We use our usual system where we weight the crop based on the percent in each category and assign that category a factor of 2 for very poor, 4 for poor, 6 for fair, 8 for good, and 10 for excellent and then sum the results.
The 2021 U.S soybean rating as of week 30 is 714 which is slightly below the 20-year average of 715.
Such a rating would project soybean yields to be 1.1% below trend.
This year's calculated 25-year trend is 50.2 bushels per acre (bpa) so this year's rating would project the August 2021 yield forecast 1.1% below trend or 49.7 bpa.

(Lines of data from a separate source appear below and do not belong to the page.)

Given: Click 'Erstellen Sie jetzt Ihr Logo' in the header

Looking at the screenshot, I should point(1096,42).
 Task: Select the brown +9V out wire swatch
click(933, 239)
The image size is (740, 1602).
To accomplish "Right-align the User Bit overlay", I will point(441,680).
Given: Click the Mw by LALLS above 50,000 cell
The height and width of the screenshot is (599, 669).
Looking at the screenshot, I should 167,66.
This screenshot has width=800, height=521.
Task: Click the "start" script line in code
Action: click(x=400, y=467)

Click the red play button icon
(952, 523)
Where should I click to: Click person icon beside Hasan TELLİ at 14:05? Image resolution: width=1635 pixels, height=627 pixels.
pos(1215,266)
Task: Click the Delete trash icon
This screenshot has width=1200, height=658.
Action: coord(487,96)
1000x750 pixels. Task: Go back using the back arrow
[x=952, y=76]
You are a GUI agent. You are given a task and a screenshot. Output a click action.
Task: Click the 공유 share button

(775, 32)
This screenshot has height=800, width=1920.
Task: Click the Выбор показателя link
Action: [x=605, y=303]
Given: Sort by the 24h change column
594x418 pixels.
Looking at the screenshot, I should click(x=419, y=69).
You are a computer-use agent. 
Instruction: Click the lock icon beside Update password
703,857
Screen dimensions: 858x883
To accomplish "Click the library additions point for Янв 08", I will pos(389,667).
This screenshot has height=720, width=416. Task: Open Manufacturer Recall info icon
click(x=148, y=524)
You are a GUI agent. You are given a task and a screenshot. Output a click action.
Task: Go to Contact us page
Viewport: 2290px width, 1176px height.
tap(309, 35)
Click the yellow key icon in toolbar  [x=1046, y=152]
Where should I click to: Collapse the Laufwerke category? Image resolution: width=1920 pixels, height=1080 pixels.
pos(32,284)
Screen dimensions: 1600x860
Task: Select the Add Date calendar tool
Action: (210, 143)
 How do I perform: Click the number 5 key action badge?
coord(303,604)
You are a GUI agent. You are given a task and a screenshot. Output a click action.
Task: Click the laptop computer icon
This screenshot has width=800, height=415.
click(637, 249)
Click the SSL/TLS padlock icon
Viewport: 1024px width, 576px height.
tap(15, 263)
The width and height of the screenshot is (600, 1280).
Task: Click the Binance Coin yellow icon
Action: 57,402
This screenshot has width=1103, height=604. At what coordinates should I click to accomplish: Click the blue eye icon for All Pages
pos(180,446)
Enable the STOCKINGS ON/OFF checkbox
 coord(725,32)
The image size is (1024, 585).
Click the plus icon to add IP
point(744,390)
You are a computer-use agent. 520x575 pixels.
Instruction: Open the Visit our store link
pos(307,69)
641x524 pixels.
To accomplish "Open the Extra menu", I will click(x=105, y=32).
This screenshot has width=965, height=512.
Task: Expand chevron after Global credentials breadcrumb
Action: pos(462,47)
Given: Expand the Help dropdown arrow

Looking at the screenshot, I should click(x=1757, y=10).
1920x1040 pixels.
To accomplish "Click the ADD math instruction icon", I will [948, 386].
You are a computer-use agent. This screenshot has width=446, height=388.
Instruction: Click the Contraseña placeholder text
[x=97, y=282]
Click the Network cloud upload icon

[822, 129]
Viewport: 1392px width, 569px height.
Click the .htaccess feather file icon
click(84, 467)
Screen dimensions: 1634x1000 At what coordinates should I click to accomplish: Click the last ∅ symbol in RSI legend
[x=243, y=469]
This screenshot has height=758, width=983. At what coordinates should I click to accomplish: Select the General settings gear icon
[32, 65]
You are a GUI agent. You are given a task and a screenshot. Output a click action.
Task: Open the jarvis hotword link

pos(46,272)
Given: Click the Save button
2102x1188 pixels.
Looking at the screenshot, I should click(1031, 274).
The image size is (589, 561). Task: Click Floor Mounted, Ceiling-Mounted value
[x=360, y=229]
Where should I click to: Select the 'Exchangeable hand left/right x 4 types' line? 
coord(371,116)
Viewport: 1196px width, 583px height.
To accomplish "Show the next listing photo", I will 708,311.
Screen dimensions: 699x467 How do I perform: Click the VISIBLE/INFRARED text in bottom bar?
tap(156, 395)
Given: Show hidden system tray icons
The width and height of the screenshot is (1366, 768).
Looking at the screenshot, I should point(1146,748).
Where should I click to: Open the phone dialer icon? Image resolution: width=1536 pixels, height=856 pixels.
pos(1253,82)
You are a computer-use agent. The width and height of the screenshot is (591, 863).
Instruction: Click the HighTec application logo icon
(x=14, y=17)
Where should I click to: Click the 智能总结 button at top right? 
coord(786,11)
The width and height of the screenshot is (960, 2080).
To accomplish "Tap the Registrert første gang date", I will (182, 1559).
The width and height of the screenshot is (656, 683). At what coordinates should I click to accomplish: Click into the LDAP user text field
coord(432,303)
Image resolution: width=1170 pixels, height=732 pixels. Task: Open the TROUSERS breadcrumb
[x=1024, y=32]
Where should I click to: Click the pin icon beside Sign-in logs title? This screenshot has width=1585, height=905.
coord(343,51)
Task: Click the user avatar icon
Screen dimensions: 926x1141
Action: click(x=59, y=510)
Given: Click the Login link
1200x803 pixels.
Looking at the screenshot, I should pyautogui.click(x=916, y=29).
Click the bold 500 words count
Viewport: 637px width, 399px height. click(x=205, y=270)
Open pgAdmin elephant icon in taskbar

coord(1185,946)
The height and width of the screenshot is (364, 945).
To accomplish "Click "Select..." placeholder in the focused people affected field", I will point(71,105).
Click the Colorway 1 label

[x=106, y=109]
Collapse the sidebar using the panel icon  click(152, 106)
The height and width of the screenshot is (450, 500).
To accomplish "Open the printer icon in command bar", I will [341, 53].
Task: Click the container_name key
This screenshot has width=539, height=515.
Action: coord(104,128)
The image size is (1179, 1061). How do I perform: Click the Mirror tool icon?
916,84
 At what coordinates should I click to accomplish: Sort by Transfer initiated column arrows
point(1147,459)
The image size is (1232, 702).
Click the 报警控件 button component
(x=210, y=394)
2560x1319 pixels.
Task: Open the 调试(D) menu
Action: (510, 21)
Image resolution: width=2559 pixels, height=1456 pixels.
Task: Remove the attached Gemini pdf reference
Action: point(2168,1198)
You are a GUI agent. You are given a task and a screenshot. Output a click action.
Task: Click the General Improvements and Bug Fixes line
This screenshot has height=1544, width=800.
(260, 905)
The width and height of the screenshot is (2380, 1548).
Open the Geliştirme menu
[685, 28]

The USDA weather adjusted soybean yield projection this year is 50.8 bpa so that would equate to a yield of 50.3 bpa.
In the chart we also include a table that shows the change in the percent deviation from trend yield from the August to final yield projection and the week 30 crop rating.
As an example, last year's August 2020 yield of 53.3 bpa was 7.3% above trend but the final yield of 50.2 bpa was just 1.1% above trend, a net move of down 6.2%.
This shows that August and September weather can make a difference as an August yield forecast that is ether above or below trend can change in both direction and magnitude by the time the final crop year projections are released in January.
This is particularly so for soybeans where August is considered the critical month.
This also explains by the R squared of 50.6% is quite a bit lower than the corn figure of 76.4%.
Another consideration is that soybeans are more geographically dispersed than corn with more seeded in the Ohio Valley, Southeast and Delta where conditions have been superb and record yields from a number of states are likely.
The bottom line is that as of the beginning of August, it appears the 2021 US soybean crop is on track to attain trend or slightly below trend yields so question is what happens to the crop over the next two months and what one's calculation of a trend yield is.